George Orwell'ın Hayvan Çiftliği, ilk bakışta masum bir hayvan hikayesi gibi görünse de, derinlerde siyasi ve felsefi anlamlar barındıran alegorik bir başyapıttır. Roman, 1917 Rus Devrimi'ni ve ardından gelen totaliter rejimin yükselişini hicivli bir şekilde ele alıyor.
Beylik Çiftliği'nde yaşayan hayvanlar, zalim çiftlik sahibi Jones'a karşı bir devrim yaparak özgürlüklerini kazanırlar. Koca Reis adındaki domuz liderliğinde, çiftliği eşitlik ve adalet üzerine kurulu bir ütopya haline getirmeyi hayal ederler. Fakat zamanla, Koca Reis ve diğer domuzlar güç zehirlenmesine kapılır ve devrimin idealleri yozlaşmaya başlar. Domuzlar, kendilerini diğer hayvanlardan üstün görmeye başlar ve çiftliği kendi çıkarları için yönetmeye başlarlar.
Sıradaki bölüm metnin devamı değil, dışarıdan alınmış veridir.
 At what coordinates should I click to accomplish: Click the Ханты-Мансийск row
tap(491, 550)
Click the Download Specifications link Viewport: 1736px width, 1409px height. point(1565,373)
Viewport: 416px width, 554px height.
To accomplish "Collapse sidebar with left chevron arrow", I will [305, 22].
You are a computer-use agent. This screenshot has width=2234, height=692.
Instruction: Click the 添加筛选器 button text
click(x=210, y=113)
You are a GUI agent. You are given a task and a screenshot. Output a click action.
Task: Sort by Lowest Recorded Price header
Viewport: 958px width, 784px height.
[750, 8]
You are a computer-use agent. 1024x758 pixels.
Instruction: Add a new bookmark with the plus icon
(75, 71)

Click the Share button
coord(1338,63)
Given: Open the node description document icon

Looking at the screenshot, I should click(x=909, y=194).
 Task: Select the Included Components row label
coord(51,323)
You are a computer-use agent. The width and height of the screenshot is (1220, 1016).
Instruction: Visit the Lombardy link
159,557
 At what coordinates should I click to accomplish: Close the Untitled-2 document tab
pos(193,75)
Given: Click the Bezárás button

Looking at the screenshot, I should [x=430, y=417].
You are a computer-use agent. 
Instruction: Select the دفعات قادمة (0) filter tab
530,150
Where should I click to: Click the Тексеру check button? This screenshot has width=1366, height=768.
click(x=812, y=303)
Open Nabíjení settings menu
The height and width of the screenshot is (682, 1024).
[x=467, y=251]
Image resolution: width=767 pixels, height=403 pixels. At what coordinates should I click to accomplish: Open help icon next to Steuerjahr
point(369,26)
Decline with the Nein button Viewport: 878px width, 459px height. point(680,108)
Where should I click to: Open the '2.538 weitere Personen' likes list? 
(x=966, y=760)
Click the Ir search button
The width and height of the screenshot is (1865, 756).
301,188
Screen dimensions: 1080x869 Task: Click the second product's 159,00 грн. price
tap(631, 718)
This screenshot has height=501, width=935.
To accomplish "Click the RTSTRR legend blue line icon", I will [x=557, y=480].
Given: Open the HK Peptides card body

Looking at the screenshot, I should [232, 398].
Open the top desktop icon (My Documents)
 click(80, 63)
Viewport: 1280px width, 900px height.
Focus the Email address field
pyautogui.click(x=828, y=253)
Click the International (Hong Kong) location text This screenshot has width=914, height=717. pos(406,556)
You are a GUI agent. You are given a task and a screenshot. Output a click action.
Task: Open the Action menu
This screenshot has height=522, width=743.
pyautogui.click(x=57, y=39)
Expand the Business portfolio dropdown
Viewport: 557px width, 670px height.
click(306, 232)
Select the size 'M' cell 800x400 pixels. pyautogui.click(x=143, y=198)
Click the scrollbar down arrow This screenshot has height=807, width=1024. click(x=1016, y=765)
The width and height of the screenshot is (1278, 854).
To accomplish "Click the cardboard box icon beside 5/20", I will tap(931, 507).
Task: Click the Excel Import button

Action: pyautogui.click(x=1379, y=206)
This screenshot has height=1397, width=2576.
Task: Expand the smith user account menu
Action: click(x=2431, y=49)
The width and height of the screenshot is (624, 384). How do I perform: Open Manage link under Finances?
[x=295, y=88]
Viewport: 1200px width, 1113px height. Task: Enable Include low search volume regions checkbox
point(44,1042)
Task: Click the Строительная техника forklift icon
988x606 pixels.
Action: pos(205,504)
Orwell, bu romanda totaliter rejimlerin nasıl ortaya çıktığını ve güç zehirlenmesinin nasıl yıkıcı bir etkiye sahip olabileceğini ustalıkla anlatıyor. Hayvan Çiftliği'ndeki olaylar, günümüzde de geçerliliğini koruyan bir uyarı niteliğindedir.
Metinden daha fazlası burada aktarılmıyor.